GSK’s science-led approach to the discovery and development of vaccines is coupled with the recognition that research and development (R&D) is strengthened by collaboration with external partners. In 2017, GSK Vaccines engaged in more than 180 scientific collaborations while investing £621 million in R&D.
As one of the leading vaccine developers, GSK is keen to facilitate the exchange of intellectual know-how between the 2,000 scientists at its R&D sites in Rixensart (Belgium), Rockville (Maryland, USA), and Siena (Italy) and academic groups—including graduate and postdoctoral research programs—biotechs, consortia, charities, and pharmaceutical companies.
The company forms strategic relationships and collaborations from early-stage research to late-phase development, and deploys whichever collaborative model is most likely to deliver the right results. GSK seeks to understand how the perspectives, needs, and priorities of its collaborators can further vaccine R&D, and is instilling this spirit in the next generation of vaccinologists through the courses and opportunities it provides for PhD and postdoctoral scholars. GSK is looking for more collaborations in the areas shown in Box 1.

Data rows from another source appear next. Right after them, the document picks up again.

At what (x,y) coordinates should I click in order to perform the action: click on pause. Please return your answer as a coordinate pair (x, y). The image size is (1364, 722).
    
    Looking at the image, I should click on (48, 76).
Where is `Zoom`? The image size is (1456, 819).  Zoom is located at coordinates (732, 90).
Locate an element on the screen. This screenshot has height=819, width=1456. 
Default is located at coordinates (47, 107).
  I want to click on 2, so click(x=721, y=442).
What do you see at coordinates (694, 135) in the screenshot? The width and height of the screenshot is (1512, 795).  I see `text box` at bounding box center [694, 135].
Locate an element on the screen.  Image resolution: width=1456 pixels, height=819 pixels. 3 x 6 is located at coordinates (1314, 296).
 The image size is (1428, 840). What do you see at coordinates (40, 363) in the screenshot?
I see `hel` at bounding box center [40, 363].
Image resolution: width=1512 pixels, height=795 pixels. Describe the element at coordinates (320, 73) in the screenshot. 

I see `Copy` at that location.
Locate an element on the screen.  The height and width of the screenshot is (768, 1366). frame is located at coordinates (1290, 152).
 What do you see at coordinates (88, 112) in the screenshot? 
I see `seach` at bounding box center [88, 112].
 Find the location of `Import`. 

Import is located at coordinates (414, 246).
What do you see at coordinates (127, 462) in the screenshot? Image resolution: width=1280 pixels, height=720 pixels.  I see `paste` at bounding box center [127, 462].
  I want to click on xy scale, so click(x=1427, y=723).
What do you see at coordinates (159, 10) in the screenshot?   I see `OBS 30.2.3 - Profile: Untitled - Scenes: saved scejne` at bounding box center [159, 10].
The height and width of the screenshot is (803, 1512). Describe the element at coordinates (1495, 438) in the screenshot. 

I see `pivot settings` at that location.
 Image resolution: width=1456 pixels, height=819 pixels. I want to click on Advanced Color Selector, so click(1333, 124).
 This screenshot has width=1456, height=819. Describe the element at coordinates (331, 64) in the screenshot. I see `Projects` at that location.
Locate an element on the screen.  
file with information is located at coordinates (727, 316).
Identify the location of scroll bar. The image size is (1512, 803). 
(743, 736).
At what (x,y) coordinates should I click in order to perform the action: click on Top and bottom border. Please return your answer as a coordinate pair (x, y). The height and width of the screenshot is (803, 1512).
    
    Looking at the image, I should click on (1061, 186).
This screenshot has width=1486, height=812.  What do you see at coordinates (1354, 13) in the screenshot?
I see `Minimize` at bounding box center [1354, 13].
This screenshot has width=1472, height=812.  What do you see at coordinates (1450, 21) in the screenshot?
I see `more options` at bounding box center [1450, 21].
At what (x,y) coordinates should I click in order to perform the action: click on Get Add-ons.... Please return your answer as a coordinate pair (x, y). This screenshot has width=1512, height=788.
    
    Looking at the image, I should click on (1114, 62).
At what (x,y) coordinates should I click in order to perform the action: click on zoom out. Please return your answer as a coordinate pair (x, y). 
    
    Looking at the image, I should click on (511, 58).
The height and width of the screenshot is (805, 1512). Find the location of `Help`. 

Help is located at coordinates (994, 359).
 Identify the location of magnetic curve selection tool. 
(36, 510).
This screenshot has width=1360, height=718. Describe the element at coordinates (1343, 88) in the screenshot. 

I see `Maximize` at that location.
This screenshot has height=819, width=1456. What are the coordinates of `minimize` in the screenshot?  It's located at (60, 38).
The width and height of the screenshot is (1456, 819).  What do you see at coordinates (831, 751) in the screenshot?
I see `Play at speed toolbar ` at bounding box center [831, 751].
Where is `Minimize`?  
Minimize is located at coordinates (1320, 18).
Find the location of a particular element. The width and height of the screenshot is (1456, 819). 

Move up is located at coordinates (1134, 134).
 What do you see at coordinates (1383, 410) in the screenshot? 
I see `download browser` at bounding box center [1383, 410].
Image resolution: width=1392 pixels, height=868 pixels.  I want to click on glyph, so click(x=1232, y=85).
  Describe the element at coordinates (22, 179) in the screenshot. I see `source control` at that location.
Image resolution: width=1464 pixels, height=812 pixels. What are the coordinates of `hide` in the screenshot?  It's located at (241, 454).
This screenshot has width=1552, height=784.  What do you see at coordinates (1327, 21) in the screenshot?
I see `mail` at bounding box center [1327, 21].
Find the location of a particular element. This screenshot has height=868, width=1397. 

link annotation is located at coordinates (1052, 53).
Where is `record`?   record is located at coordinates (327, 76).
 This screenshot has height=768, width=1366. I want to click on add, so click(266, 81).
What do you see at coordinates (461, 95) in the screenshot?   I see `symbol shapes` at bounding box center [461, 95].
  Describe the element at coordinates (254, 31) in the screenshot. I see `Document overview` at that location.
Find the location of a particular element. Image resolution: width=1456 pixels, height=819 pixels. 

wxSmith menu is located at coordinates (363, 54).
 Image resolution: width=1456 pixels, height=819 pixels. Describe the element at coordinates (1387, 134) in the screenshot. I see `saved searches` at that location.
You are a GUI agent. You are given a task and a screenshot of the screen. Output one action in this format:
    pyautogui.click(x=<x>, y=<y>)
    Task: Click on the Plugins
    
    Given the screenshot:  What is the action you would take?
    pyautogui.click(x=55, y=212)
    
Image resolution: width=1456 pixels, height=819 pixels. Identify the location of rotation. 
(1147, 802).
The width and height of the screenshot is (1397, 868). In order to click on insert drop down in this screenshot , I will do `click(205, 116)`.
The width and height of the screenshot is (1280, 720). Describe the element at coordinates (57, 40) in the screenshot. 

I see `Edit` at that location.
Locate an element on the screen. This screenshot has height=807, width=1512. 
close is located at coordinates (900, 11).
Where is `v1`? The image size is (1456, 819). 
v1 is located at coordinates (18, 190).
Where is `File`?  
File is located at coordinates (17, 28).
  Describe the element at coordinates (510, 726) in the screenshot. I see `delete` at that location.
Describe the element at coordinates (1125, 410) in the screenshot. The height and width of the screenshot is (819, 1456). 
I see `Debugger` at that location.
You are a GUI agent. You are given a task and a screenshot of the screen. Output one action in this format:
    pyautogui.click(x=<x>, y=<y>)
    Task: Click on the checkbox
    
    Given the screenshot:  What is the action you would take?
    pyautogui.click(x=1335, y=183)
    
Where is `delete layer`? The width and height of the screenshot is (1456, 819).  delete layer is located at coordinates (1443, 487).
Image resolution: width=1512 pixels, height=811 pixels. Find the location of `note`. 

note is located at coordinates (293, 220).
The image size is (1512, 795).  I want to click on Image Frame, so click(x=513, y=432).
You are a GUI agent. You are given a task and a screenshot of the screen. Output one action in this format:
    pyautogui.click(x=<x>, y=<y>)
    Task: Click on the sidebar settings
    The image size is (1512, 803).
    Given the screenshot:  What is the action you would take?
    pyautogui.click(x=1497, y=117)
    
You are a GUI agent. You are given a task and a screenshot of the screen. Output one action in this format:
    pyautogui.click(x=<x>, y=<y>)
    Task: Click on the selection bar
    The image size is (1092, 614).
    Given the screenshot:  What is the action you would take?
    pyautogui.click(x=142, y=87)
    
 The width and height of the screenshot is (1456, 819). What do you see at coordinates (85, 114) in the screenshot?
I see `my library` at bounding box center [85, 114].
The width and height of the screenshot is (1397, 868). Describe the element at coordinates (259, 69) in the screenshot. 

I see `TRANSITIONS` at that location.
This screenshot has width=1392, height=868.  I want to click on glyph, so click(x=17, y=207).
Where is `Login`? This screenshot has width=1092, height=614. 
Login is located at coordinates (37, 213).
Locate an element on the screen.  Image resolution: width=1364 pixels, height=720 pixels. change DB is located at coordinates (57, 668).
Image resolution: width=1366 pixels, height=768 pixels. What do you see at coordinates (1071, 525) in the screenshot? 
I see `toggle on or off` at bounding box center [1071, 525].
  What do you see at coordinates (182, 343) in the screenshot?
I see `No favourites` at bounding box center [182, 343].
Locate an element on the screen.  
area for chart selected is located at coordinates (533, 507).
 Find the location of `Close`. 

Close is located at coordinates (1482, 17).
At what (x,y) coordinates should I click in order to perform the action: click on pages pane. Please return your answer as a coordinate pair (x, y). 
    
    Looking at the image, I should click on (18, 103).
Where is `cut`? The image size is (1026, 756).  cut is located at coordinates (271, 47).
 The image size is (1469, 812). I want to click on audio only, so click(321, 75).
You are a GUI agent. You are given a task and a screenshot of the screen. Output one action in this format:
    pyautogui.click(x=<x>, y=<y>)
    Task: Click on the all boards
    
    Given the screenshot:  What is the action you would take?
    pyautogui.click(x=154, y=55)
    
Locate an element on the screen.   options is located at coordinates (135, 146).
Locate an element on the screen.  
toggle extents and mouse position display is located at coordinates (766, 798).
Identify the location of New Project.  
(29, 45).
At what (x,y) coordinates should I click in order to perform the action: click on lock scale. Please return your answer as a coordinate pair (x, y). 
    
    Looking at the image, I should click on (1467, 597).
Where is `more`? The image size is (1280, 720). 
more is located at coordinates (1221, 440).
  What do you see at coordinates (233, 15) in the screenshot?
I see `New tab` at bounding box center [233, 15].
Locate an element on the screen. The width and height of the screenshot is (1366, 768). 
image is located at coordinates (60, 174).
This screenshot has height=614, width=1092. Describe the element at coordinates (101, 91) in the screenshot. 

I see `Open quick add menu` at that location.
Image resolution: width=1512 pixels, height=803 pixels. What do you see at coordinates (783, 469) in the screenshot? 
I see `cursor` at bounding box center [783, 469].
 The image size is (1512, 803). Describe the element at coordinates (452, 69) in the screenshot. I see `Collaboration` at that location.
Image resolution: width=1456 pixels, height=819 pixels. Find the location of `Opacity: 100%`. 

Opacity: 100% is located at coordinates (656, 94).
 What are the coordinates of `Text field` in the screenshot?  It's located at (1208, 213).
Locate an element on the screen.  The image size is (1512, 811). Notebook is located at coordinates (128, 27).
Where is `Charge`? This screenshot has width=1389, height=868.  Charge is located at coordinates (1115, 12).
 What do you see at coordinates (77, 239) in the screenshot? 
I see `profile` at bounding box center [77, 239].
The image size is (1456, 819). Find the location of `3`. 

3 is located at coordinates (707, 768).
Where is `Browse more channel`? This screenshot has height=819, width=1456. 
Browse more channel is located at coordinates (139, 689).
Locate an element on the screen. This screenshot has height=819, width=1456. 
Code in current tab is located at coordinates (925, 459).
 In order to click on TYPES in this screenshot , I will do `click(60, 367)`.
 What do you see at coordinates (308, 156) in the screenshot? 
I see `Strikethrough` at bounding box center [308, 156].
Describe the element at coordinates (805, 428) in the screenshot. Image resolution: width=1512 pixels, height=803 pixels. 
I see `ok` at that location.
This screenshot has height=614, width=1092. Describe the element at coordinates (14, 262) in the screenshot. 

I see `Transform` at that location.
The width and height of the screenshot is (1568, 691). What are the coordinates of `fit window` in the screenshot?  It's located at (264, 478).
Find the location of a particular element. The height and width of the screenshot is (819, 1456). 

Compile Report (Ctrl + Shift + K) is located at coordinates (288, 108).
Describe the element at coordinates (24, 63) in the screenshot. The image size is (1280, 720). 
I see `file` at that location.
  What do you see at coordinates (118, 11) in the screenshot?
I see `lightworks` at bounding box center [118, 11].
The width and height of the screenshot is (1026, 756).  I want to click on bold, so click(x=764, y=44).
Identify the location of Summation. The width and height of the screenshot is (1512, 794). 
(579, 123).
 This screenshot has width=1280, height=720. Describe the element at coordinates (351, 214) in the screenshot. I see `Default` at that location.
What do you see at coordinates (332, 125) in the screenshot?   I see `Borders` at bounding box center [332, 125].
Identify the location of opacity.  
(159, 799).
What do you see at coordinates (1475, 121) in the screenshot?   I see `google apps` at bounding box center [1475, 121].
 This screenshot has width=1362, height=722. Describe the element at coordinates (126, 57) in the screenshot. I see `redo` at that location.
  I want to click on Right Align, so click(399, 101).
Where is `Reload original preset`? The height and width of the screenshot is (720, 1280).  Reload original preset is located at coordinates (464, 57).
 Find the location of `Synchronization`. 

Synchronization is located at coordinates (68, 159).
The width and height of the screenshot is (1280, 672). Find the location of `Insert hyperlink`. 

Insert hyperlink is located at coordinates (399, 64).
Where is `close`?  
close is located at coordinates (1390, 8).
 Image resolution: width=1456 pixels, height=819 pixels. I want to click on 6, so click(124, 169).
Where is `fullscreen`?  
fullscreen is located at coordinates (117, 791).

This inclusive approach, which covers private–public groups engaged in research at all stages of the vaccine development cycle, keeps GSK closely in touch with emerging technologies. The company looks for opportunities to apply these technologies across its R&D activities. For example, GSK uses its current platforms, such as self-amplifying mRNA (SAM) technology, adjuvant systems, and structural vaccinology, to support the development of a range of new vaccines to address major public health challenges.
GSK also takes an inclusive approach to protecting people from disease by pursuing the innovation needed to develop vaccines covering their entire life course. The company is working across exciting fields, from maternal immunization and support for healthy aging, to anticipation of infectious disease outbreaks and approaches to counter antimicrobial resistance.
Collaboration in action
Through its participation in the REspiratory Syncytial Virus Consortium in EUrope (RESCEU), an Innovative Medicines Initiative project, GSK has joined with more than 50 teams from academia, patient groups, pharma, regulatory agencies, and other fields to integrate the teams’ knowledge about the respiratory syncytial virus (RSV).
The breadth of the collaboration and the scale of its ambition—to develop a vaccine against a virus that causes severe disease in the very young, older adults, and in high-risk groups—are in-line with GSK’s approach to vaccines. In 2005, RSV was associated with 66,000–199,000 deaths worldwide in children under 5 years old1.
GSK’s spirit of collaboration is also demonstrated through the development of the malaria vaccine. Fighting such a disease is scientifically very complex because the parasite has the ability to elude the control mechanisms of our immune system. GSK worked with a number of partners, such as the Walter Reed Army Institute of Research, the PATH Malaria Vaccine Initiative, the Bill and Melinda Gates Foundation, and African scientists, as the candidate vaccine moved into clinical testing. The public–private partnership shared expertise, costs, and risks, and after 30 years their joint efforts finally led to a positive opinion granted by the European Medicines Agency and the upcoming pilot implementation in Ghana, Kenya, and Malawi led by the World Health Organization.
GSK’s broad roster of R&D collaborations is testimony to its willingness to be flexible to achieve the best outcome, and its belief that breakthroughs are enabled when groups combine their different parts of the solution to health challenges.